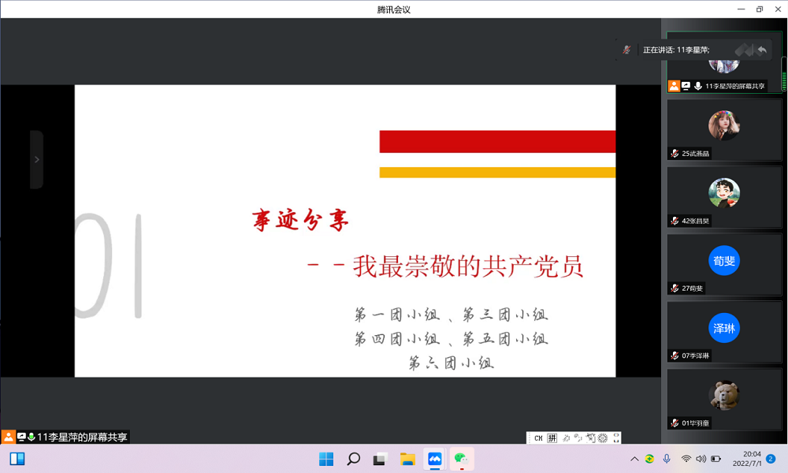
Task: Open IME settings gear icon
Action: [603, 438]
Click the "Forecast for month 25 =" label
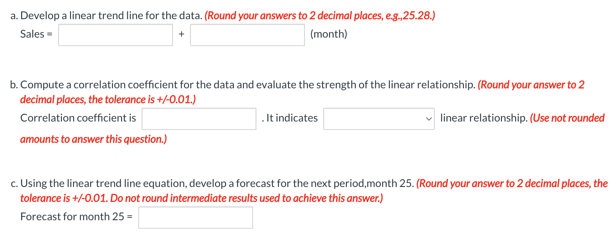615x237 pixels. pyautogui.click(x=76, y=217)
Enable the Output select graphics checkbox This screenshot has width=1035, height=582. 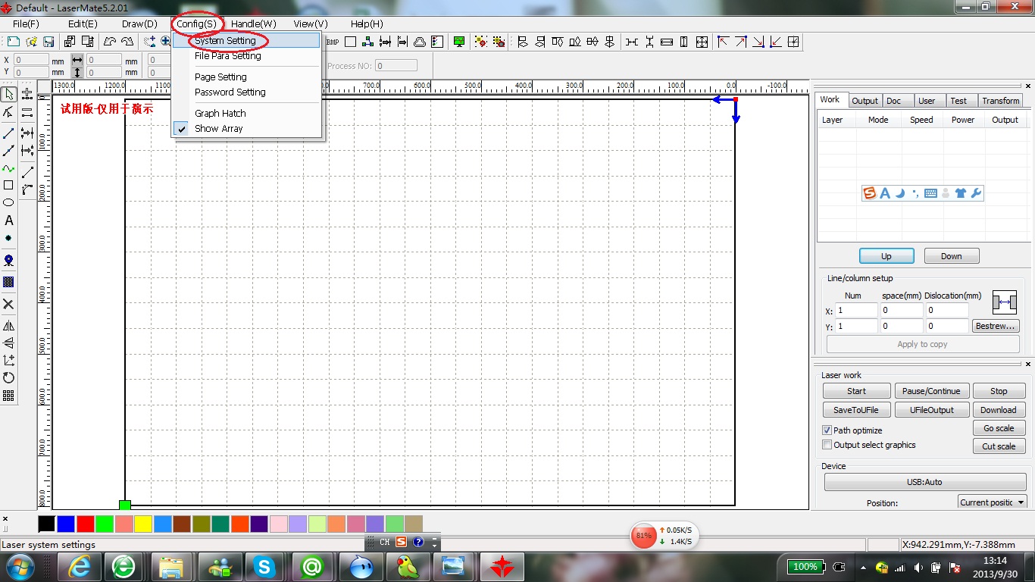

...

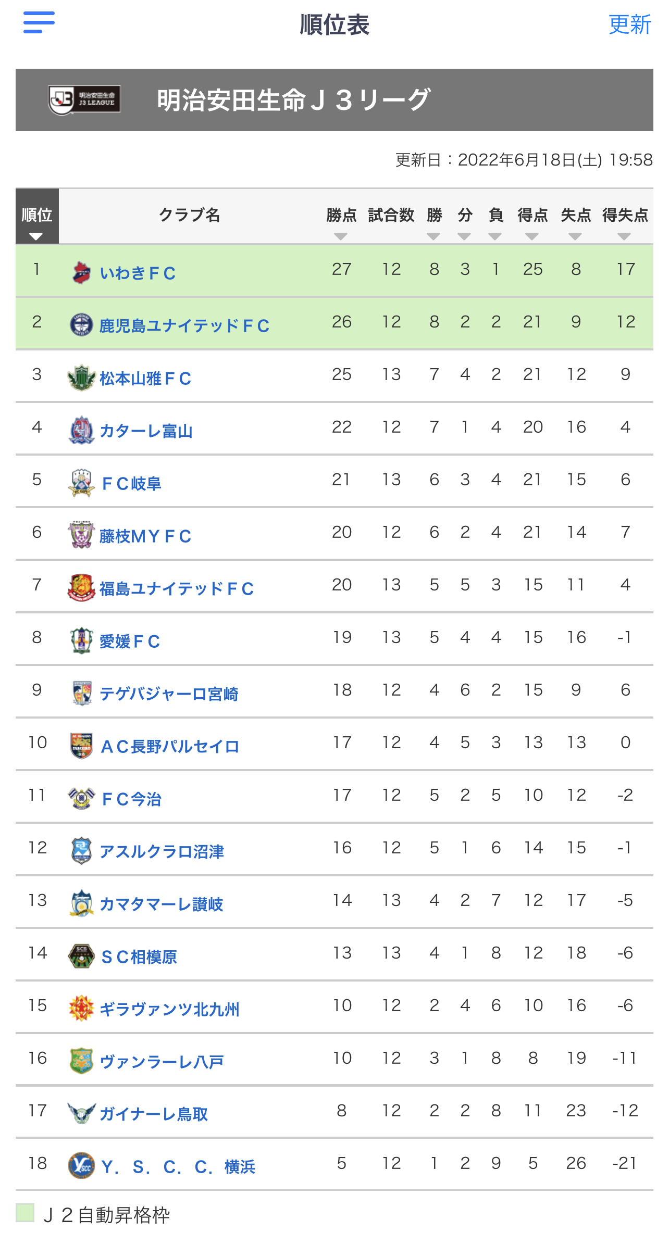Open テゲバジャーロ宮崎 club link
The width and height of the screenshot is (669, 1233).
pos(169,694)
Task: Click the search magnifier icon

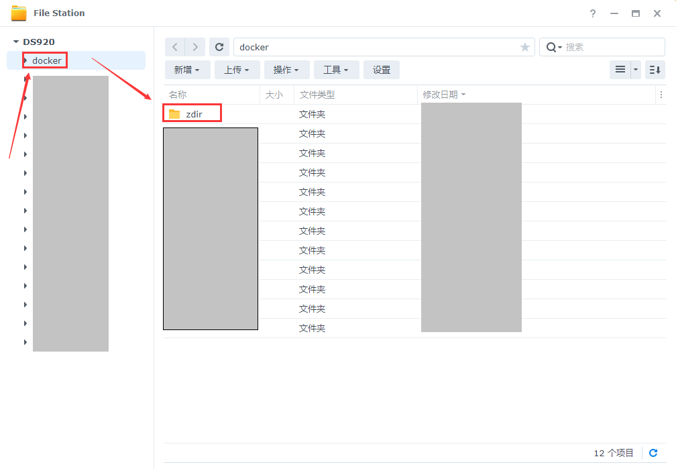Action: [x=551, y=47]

--

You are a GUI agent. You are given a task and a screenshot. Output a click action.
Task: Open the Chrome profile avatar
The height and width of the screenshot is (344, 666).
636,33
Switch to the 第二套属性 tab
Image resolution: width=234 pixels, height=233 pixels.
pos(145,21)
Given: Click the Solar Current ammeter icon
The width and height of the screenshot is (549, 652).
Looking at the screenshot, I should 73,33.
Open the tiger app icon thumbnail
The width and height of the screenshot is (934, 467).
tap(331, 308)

__What to do__. Reproduce exactly the lines above starting at the line containing "for month 25" and ending at the line containing "Enable the Output", including both, but not the pictures.

__Answer section__.
Click the "Forecast for month 25 =" label
615x237 pixels. pyautogui.click(x=76, y=217)
Enable the Output select graphics checkbox This screenshot has width=1035, height=582. 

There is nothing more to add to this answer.